[Passage shown Boundary: Start]

The argument that Mitchell complains about must be put in context in order to correctly analyze its propriety:
Ask yourselves as reasonable people, when a police officer pulled [Mitchell] over, if he was really sick, would he have told them. I submit to you he would have told them if he was sick. Especially, if it could end up in a coma, like Dr. Spetman testified to. He was intoxicated that night.
. . . .
He never complained of his problem, never asked for food, never told Officer Shimmick at any time, during the whole time that you see him talking to him in the car, during the whole time he is performing the [field sobriety tests]. If he was off balance or he was having problems, and he knew it was caused by his hypoglycemia, he would have told him. I submit to you he would have told Officer Shimmick.
Two beers to cure your hypoglycemia? Come on. If he has suffered with this problem since juvenile status -- Type 1 diabetes is juvenile onset status -- he would have known better. He was not suffering from hypoglycemia. He was intoxicated that night. No one has testified as to his whereabouts that evening. His girlfriend wasn’t with him --
[objections omitted]
Mindy could not testify as to the Defendant’s whereabouts. She didn’t know where he was. She knew at some point during the day he called her from work. But when he called her from [his] cell phone, she couldn’t testify to where he was. He could have been doing anything. [Emphasis added.]
Here, the above argument by the State was not an improper comment because it did not require Mitchell to personally rebut the State’s argument. See Harris , 122 S.W.3d at 884. The State’s argument, viewed in context, is more aptly viewed as a comment on Felmitt’s failure to testify as to Mitchell’s whereabouts, than as a comment on Mitchell’s failure to testify. However, Felmitt was not the only one who could testify as to Mitchell’s whereabouts on the evening in question. Someone from Mitchell’s workplace could have testified concerning the time Mitchell left work, and the store clerk where Mitchell purchased the two beers could have testified when Mitchell purchased the beer. Viewed in context, the State’s argument simply pointed out to the jury the lack of testimony from other witnesses concerning Mitchell’s defense that he went straight from work to home and purchased beer only to resolve his hypoglycemia. See id. at 884-85 (holding State’s comment as proper summation of evidence where it specifically pointed out lack of testimony from other witnesses concerning any motive for female witnesses to falsely accuse appellant of sexual assault). Therefore, the prosecutor’s statement was not a comment on Mitchell’s failure to testify, and the trial court did not err by overruling Mitchell’s objection. (footnote: 3) See Fogle , 988 S.W.2d at 894 (holding prosecutor’s statement was not a comment on appellant’s failure to testify where it merely pointed out that there was lack of other extrinsic evidence establishing appellant’s disorder). We overrule Mitchell’s second point.
V. Conclusion
Having overruled both of Mitchell’s points, we affirm the trial court’s judgment.
SUE WALKER
JUSTICE
PANEL A: CAYCE, C.J.; LIVINGSTON and WALKER, JJ.
DO NOT PUBLISH
Tex. R. App. P. 47.2(b)
DELIVERED: June 10, 2004
FOOTNOTES
1:
See Tex. R. App. P . 47.4.
2:
Officer Shimmick testified on cross examination that nystagmus can be seen in some people who are sober, but that does not explain Mitchell’s poor performance on the other field sobriety tests.
3:
Mitchell also claims that the trial court erred by denying his motion for mistrial based on this comment, but because we have held that the State’s comment was not improper, we need not address this complaint. See Tex. R. App. P. 47.1 (providing that appellate court must address only issues necessary to disposition of appeal).

[Passage shown Boundary: End]
[Dataset records Boundary: Start]

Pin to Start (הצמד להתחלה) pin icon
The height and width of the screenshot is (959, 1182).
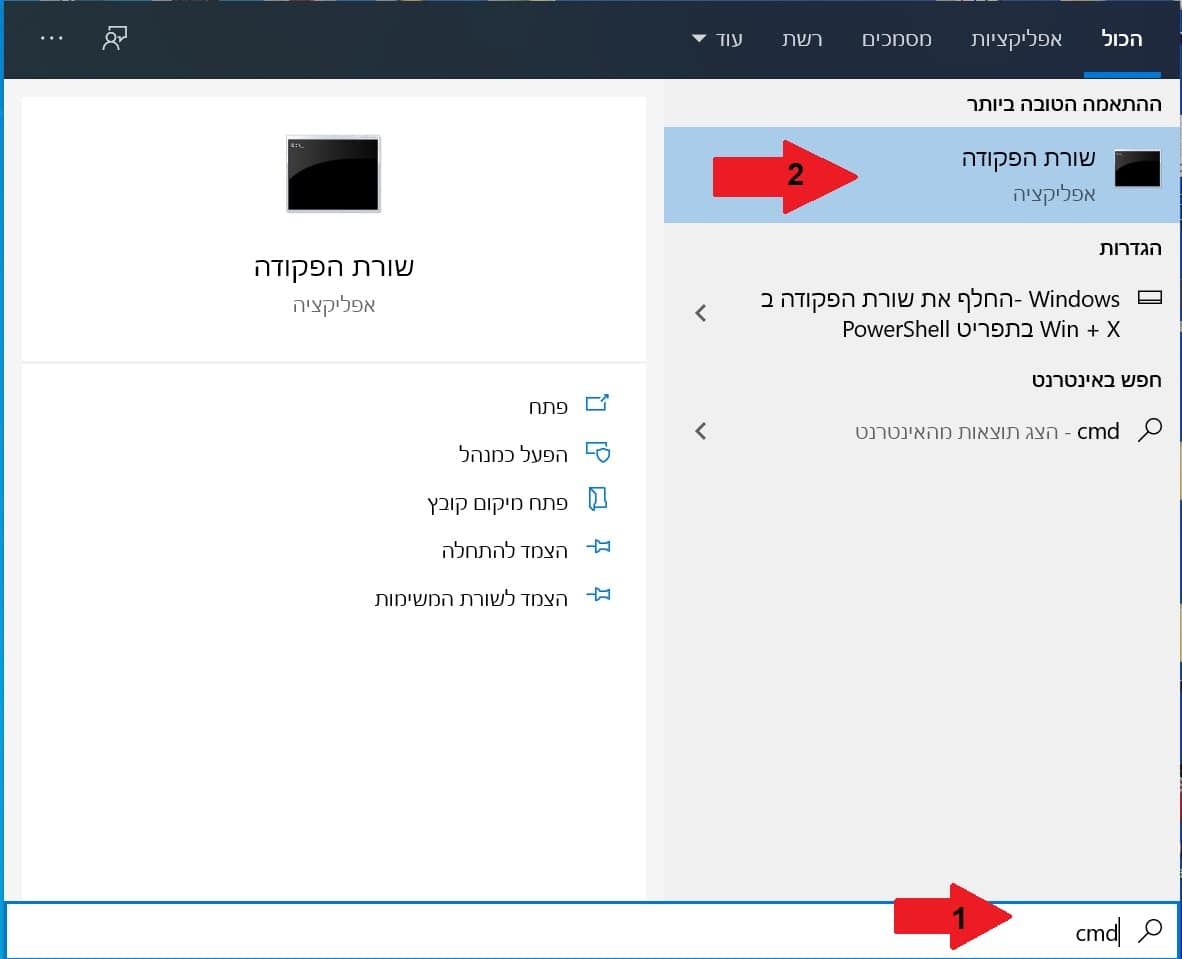597,549
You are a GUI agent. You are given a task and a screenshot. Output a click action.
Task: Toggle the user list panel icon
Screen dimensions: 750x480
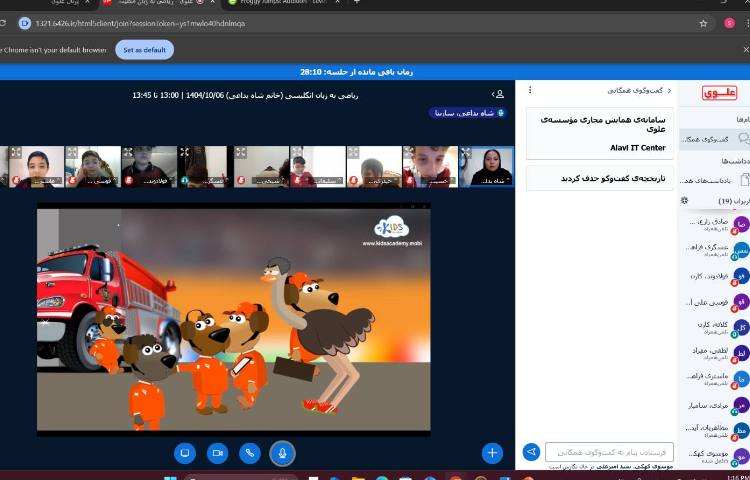coord(497,94)
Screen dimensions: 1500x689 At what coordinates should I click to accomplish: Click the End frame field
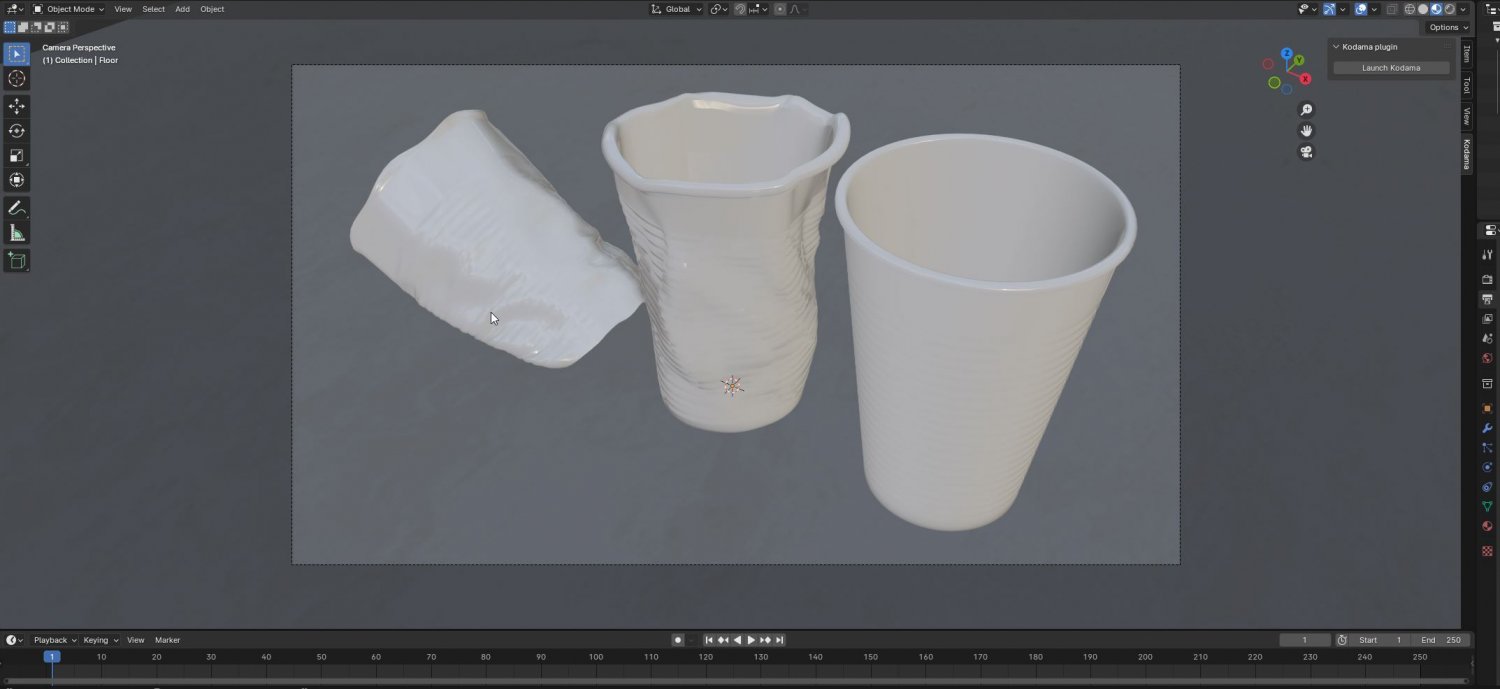click(1440, 640)
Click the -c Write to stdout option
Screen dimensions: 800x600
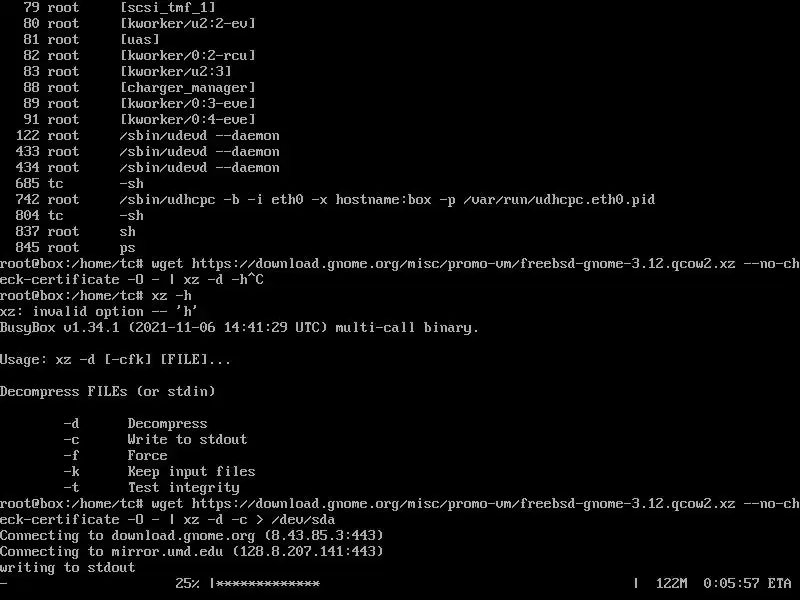tap(155, 439)
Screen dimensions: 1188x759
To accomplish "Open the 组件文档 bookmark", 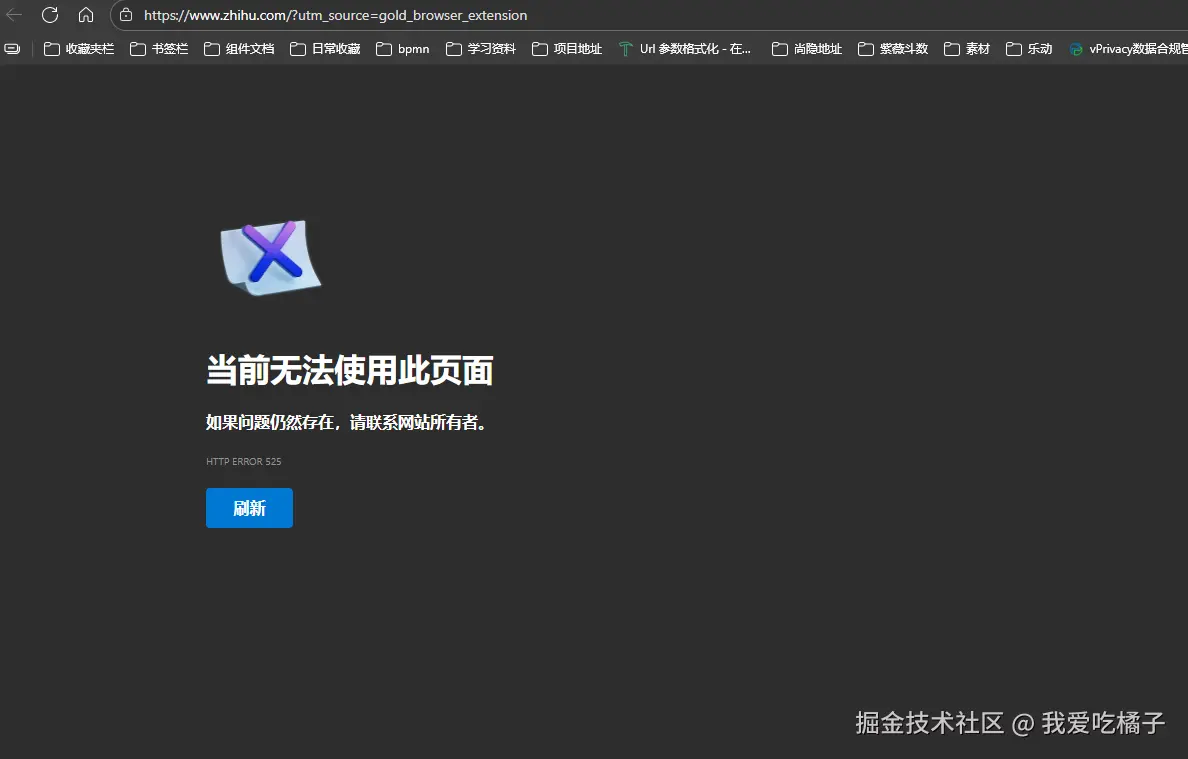I will point(239,48).
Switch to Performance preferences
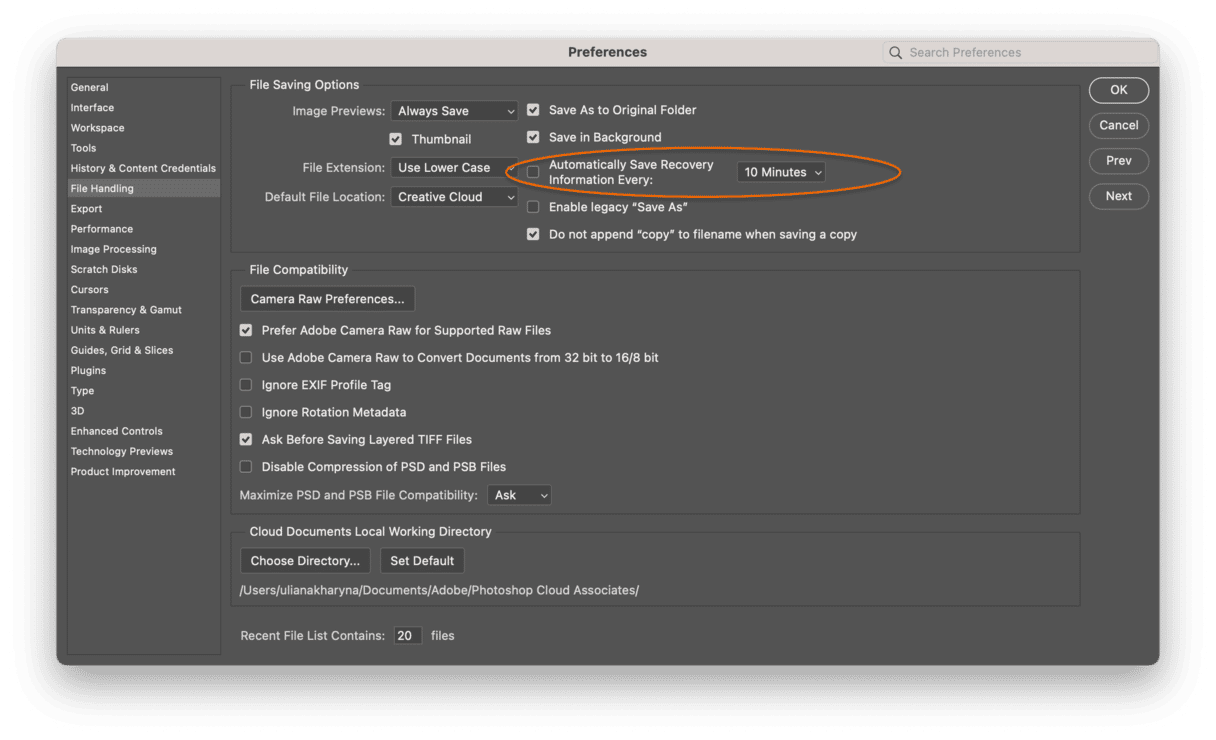This screenshot has width=1216, height=740. point(102,229)
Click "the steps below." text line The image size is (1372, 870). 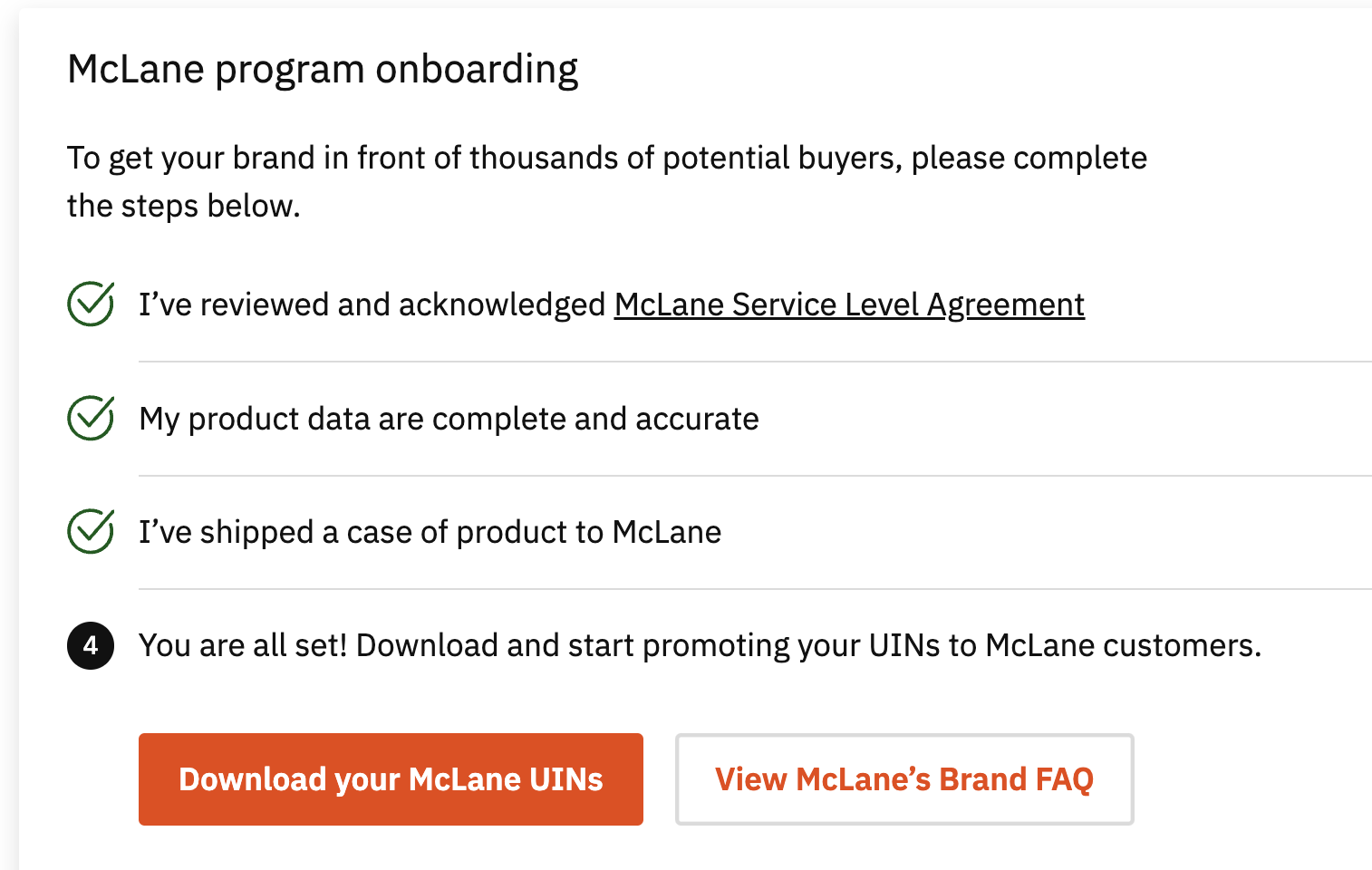click(183, 206)
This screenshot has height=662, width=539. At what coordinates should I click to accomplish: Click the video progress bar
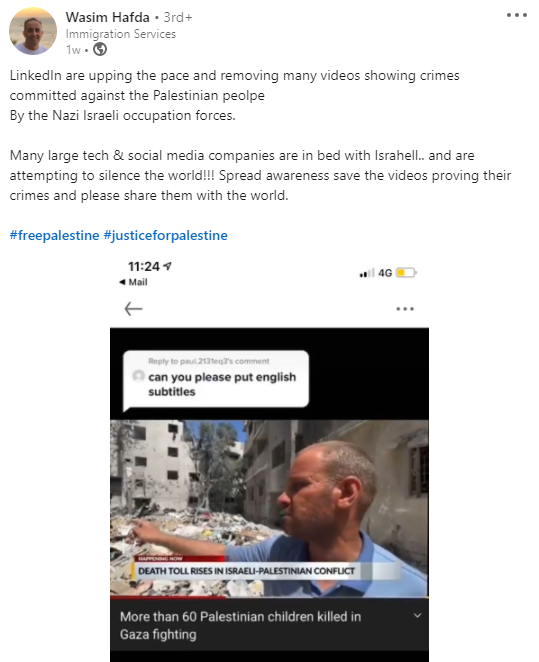click(269, 597)
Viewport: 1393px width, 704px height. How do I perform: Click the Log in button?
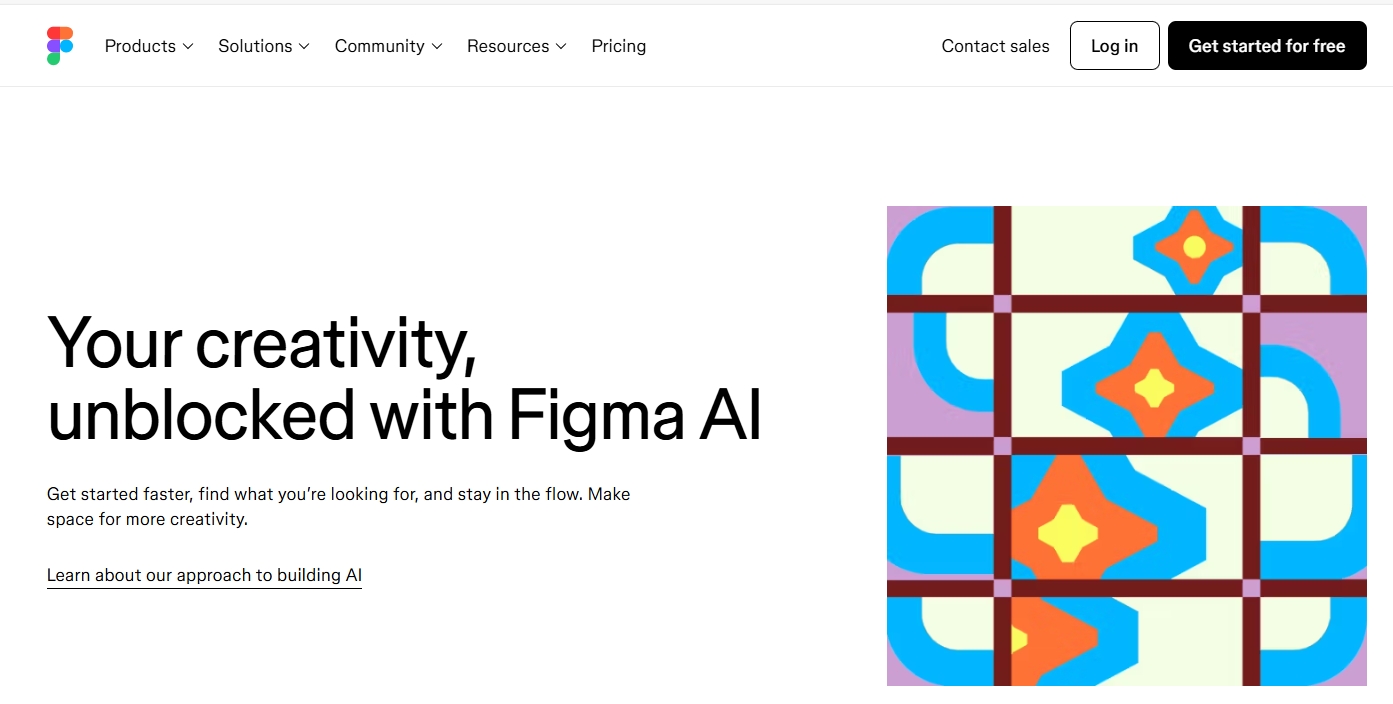1115,46
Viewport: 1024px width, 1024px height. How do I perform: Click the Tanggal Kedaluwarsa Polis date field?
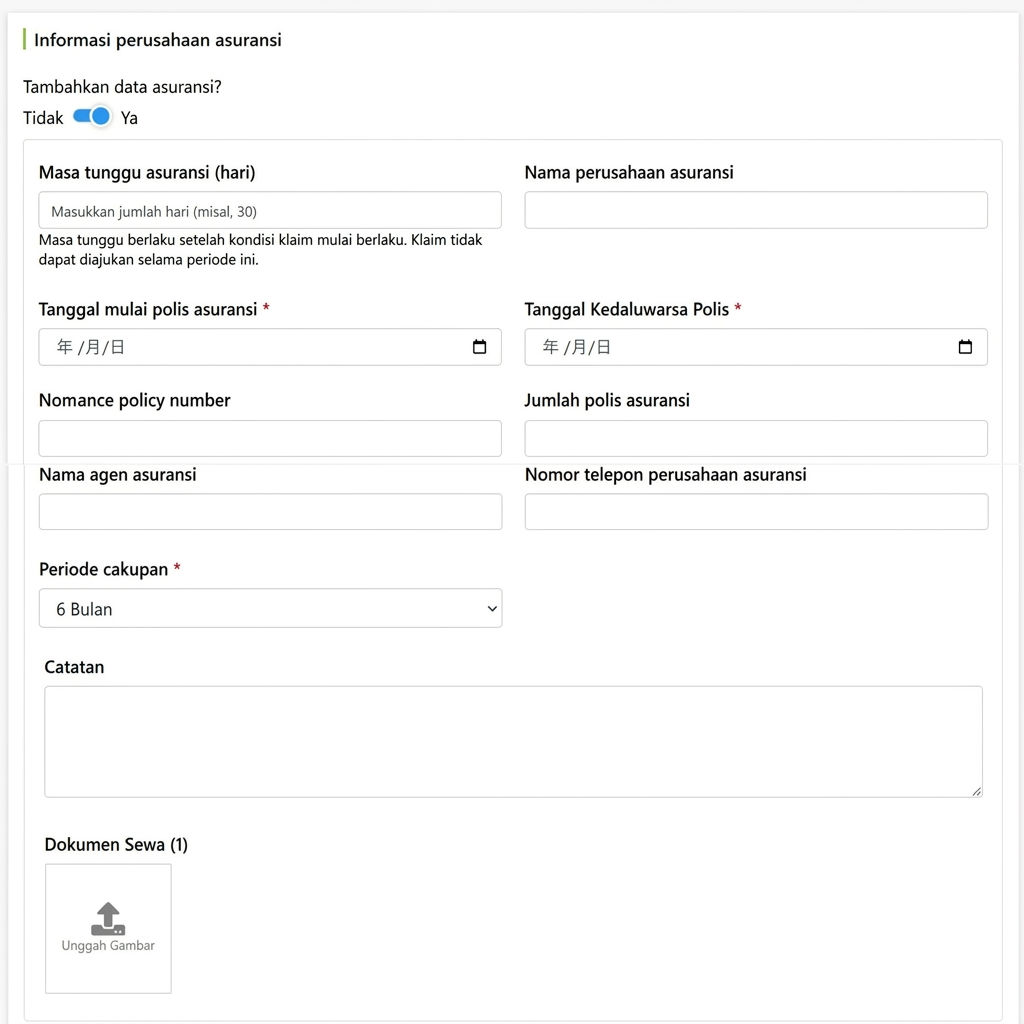[x=756, y=347]
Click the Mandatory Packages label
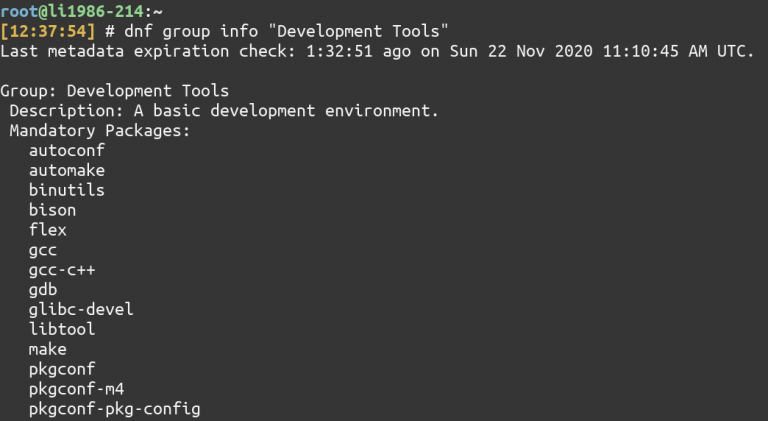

[Dataset records Boundary: End]

## Problems to solve
1: According to the opinion, who besides Felmitt could have testified about Mitchell’s whereabouts on the evening in question?
2: In the opinion, reproduce the part from "V. Conclusion" up to and including "and WALKER, JJ.", with "judgment" renamed as "ruling".
Answer from the opinion alone.

## Answer section
1: Someone from Mitchell’s workplace and the store clerk where Mitchell bought the two beers could have testified.

2:
V. Conclusion
Having overruled both of Mitchell’s points, we affirm the trial court’s ruling.
SUE WALKER
JUSTICE
PANEL A: CAYCE, C.J.; LIVINGSTON and WALKER, JJ.